** Extract provided follows **

The virus carries RNA and is enveloped in a membrane. It is killed by the use of soap, detergents and water. Because of its spread via respiratory droplets, social distancing is an effective strategy to reduce person-to-person transmission. Researchers are also learning more about SARS-CoV-2 and its viral entry point via angiotensin converting enzyme II (ACE2) receptors. By way of its characteristic spike proteins, the virus gains access to host cells in the human respiratory tract, thus initiating the pathogenesis. Analysis has shown that this binding process of the SARS-CoV-2 to the ACE2 is 10 to 20 times more likely to occur than that of SARS-CoV, which explains the comparatively higher R0 of the novel virus.4
These early discoveries about the disease pathogenesis establish a framework for therapeutic development that may lead to treatment for infected patients or a vaccine to prevent transmission of the virus. Right now, there are no proven therapies to treat COVID-19, but there are some existing drugs being administered through clinical trials and through compassionate use protocols. Still, safety and efficacy profiles remain unknown at this time.
Though still theoretical, it’s important to mention two aspects of the treatment paradigm. There are antiviral drugs like hydroxychloroquine, remdesivir, and lopinavir/ritonavir that are thought to kill the virus, as well as drugs like tocilizumab, sarilumab (Interleukin 6 receptor blockers) and steroids, that are presumed to help control a patient’s inflammatory response caused by the virus, as some of the damage could be from excessive inflammation. These medications are not entirely benign and have adverse effects that may harm patients. We currently don’t know if the benefits of using these medications outweigh potential harms. While in some cases, these efforts are already underway, the quicker we, as the medical community, can enroll these patients in clinical trials and start getting data, the quicker we can deliver evidence-based treatments.

** End of Extract provided **
** Entries supplied follows **

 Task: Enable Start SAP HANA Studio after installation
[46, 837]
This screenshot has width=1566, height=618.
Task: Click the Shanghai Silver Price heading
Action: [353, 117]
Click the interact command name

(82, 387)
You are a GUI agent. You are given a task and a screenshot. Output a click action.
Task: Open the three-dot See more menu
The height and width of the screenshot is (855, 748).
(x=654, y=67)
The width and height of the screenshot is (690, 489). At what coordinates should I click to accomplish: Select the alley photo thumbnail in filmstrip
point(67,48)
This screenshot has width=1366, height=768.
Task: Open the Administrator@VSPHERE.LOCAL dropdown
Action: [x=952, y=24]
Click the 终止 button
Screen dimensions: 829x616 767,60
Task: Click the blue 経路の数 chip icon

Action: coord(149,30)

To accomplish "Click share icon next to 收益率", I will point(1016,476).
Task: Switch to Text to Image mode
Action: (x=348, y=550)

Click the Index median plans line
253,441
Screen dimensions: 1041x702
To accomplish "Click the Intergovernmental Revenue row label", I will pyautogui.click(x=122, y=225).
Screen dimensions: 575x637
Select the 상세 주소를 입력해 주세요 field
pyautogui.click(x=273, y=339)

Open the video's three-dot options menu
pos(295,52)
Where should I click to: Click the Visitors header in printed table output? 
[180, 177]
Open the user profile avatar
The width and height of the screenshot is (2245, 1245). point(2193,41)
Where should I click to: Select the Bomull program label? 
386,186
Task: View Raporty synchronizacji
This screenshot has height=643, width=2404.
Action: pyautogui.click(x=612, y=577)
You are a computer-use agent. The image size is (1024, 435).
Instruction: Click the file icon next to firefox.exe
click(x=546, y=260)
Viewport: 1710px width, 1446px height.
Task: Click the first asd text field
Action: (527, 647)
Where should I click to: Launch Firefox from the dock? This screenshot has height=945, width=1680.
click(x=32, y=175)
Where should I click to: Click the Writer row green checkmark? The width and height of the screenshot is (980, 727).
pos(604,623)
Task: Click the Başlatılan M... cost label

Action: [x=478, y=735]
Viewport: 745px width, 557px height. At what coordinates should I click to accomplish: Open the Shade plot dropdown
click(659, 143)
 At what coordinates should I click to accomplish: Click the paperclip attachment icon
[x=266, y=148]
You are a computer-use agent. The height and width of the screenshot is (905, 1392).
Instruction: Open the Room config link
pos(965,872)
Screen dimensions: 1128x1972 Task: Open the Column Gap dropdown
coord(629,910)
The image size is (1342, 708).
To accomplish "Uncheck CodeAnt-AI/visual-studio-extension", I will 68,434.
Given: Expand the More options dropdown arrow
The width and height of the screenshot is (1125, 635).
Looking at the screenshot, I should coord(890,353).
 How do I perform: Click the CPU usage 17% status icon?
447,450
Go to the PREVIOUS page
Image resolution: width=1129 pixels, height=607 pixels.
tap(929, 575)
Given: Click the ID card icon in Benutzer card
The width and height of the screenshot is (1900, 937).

** End of Entries supplied **

▸ **Using the information**:
1 – Rewrite the paragraph of the COVID-19 passage that begins "These early discoveries about the disease pathogenesis" as a short bulleted list that keeps its main facts.
2 – Continue the COVID-19 passage with a new paragraph that follows its final sentence.
The records are separate material and have no connection to the COVID-19 passage.

▸ **Replies**:
1 –
- Early findings on how the disease develops give a framework for developing therapies, which could lead to treatment for infected patients or a vaccine to prevent transmission.
- No therapies for COVID-19 are proven yet.
- Some existing drugs are being given through clinical trials and compassionate use protocols.
- Their safety and efficacy are still unknown.

2 –
The outbreak of the SARS-CoV-2 virus is likely to fundamentally alter aspects of the healthcare system. The allocation and supply of personal protective equipment is a big part of the equation in the discussion of global pandemic preparedness, but considerations will likely be made around local preparedness policy, inventories and cross-training primary care physicians and emergency room staff — not just infectious disease specialists. Even interpersonal interactions in healthcare settings, like shaking hands with your physician or in-person visits might look different in the future.
In Albert Camus’ 1947 novel The Plague he writes, “What’s true of all the evils in the world is true of plague as well. It helps men to rise above themselves.” While the COVID-19 outbreak has been, and continues to be, a calamitous global health event, as clinicians we should be heartened by the strides we’ve made in a relatively short period of time to understand the disease and conduct accelerated trials to find effective and safe therapies. While this pandemic may forever shift some aspects of our lives, certainly within the healthcare system, there is still reason to be hopeful. The pace at which research and guidance are emerging, with people across disciplines and countries coming together to combat the pandemic — is truly remarkable.
Dr. Bhimraj is a staff physician in the Department of Infectious Disease at Cleveland Clinic, and is also section head of Neurologic Infectious Diseases.